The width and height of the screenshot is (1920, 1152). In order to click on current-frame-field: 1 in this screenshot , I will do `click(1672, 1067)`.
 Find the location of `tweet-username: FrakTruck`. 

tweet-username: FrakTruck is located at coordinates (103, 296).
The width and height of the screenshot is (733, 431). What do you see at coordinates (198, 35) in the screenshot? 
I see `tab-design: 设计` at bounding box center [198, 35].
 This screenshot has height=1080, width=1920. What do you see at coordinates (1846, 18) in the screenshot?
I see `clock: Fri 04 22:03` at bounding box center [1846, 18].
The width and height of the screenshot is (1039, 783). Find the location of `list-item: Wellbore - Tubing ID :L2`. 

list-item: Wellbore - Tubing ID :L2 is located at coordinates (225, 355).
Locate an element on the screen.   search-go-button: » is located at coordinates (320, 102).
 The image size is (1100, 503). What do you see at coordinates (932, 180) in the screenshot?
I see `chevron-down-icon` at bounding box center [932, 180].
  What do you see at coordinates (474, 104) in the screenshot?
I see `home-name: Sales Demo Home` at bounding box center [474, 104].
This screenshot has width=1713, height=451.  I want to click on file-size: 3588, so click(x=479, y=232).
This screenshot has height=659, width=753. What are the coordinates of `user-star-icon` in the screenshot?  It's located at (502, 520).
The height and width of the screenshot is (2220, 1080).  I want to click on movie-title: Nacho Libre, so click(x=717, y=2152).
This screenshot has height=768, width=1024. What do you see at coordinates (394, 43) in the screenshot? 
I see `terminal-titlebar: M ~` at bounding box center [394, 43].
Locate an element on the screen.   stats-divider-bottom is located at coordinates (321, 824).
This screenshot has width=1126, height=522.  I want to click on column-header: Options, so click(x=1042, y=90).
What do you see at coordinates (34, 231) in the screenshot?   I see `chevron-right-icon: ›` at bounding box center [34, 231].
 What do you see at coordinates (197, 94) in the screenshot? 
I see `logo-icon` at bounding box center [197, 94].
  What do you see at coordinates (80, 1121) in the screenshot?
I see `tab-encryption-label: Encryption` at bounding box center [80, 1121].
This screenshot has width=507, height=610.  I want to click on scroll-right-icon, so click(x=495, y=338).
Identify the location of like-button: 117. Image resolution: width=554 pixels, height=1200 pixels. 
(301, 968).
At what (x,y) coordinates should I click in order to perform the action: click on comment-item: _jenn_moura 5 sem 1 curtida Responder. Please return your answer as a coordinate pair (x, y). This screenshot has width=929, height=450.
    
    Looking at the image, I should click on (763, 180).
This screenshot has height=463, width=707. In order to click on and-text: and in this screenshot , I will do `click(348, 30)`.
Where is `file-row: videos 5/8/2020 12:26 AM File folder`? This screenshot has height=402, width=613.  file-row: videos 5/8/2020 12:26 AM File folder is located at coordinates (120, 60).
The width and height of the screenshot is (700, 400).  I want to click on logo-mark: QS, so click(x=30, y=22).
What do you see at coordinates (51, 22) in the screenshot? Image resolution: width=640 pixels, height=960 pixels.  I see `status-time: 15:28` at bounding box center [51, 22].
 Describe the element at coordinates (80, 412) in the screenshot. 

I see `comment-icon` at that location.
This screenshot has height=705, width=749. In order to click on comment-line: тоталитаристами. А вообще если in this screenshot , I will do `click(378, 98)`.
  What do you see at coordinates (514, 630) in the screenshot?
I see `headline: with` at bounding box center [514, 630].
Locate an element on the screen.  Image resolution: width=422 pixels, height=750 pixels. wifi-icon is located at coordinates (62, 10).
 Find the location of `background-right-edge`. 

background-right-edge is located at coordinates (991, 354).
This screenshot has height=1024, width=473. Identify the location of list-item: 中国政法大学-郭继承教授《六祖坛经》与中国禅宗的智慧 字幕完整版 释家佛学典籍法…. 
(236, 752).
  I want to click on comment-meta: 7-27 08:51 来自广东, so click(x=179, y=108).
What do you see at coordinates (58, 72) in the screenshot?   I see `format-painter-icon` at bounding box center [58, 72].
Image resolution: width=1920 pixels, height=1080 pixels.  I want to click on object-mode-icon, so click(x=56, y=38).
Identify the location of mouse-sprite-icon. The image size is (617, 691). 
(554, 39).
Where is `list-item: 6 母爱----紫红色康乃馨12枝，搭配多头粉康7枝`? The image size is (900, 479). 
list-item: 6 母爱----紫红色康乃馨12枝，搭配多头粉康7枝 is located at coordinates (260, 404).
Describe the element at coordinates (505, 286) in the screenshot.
-=-=-=-=-
PROBLEM STATEMENT.
Revise all the records, changing every "Find the location of" to "Locate" and leaving everything else as it is.

REPLY.
The width and height of the screenshot is (1920, 1152). In order to click on current-frame-field: 1 in this screenshot , I will do `click(1672, 1067)`.
 Locate `tweet-username: FrakTruck`. 

tweet-username: FrakTruck is located at coordinates (103, 296).
The width and height of the screenshot is (733, 431). What do you see at coordinates (198, 35) in the screenshot? 
I see `tab-design: 设计` at bounding box center [198, 35].
 This screenshot has height=1080, width=1920. What do you see at coordinates (1846, 18) in the screenshot?
I see `clock: Fri 04 22:03` at bounding box center [1846, 18].
The width and height of the screenshot is (1039, 783). Locate `list-item: Wellbore - Tubing ID :L2`. 

list-item: Wellbore - Tubing ID :L2 is located at coordinates (225, 355).
Locate an element on the screen.   search-go-button: » is located at coordinates (320, 102).
 The image size is (1100, 503). What do you see at coordinates (932, 180) in the screenshot?
I see `chevron-down-icon` at bounding box center [932, 180].
  What do you see at coordinates (474, 104) in the screenshot?
I see `home-name: Sales Demo Home` at bounding box center [474, 104].
This screenshot has width=1713, height=451.  I want to click on file-size: 3588, so click(x=479, y=232).
This screenshot has height=659, width=753. What are the coordinates of `user-star-icon` in the screenshot?  It's located at (502, 520).
The height and width of the screenshot is (2220, 1080).  I want to click on movie-title: Nacho Libre, so click(x=717, y=2152).
This screenshot has height=768, width=1024. What do you see at coordinates (394, 43) in the screenshot? 
I see `terminal-titlebar: M ~` at bounding box center [394, 43].
Locate an element on the screen.   stats-divider-bottom is located at coordinates (321, 824).
This screenshot has width=1126, height=522.  I want to click on column-header: Options, so click(x=1042, y=90).
What do you see at coordinates (34, 231) in the screenshot?   I see `chevron-right-icon: ›` at bounding box center [34, 231].
 What do you see at coordinates (197, 94) in the screenshot? 
I see `logo-icon` at bounding box center [197, 94].
  What do you see at coordinates (80, 1121) in the screenshot?
I see `tab-encryption-label: Encryption` at bounding box center [80, 1121].
This screenshot has width=507, height=610.  I want to click on scroll-right-icon, so click(x=495, y=338).
Identify the location of like-button: 117. Image resolution: width=554 pixels, height=1200 pixels. 
(301, 968).
At what (x,y) coordinates should I click in order to perform the action: click on comment-item: _jenn_moura 5 sem 1 curtida Responder. Please return your answer as a coordinate pair (x, y). This screenshot has width=929, height=450.
    
    Looking at the image, I should click on (763, 180).
This screenshot has height=463, width=707. In order to click on and-text: and in this screenshot , I will do `click(348, 30)`.
Where is `file-row: videos 5/8/2020 12:26 AM File folder`? This screenshot has height=402, width=613.  file-row: videos 5/8/2020 12:26 AM File folder is located at coordinates (120, 60).
The width and height of the screenshot is (700, 400).  I want to click on logo-mark: QS, so click(x=30, y=22).
What do you see at coordinates (51, 22) in the screenshot? Image resolution: width=640 pixels, height=960 pixels.  I see `status-time: 15:28` at bounding box center [51, 22].
 Describe the element at coordinates (80, 412) in the screenshot. 

I see `comment-icon` at that location.
This screenshot has height=705, width=749. In order to click on comment-line: тоталитаристами. А вообще если in this screenshot , I will do `click(378, 98)`.
  What do you see at coordinates (514, 630) in the screenshot?
I see `headline: with` at bounding box center [514, 630].
Locate an element on the screen.  Image resolution: width=422 pixels, height=750 pixels. wifi-icon is located at coordinates (62, 10).
 Locate `background-right-edge`. 

background-right-edge is located at coordinates (991, 354).
This screenshot has height=1024, width=473. Identify the location of list-item: 中国政法大学-郭继承教授《六祖坛经》与中国禅宗的智慧 字幕完整版 释家佛学典籍法…. 
(236, 752).
  I want to click on comment-meta: 7-27 08:51 来自广东, so click(x=179, y=108).
What do you see at coordinates (58, 72) in the screenshot?   I see `format-painter-icon` at bounding box center [58, 72].
Image resolution: width=1920 pixels, height=1080 pixels.  I want to click on object-mode-icon, so click(x=56, y=38).
Identify the location of mouse-sprite-icon. The image size is (617, 691). 
(554, 39).
Where is `list-item: 6 母爱----紫红色康乃馨12枝，搭配多头粉康7枝`? The image size is (900, 479). 
list-item: 6 母爱----紫红色康乃馨12枝，搭配多头粉康7枝 is located at coordinates (260, 404).
Describe the element at coordinates (505, 286) in the screenshot.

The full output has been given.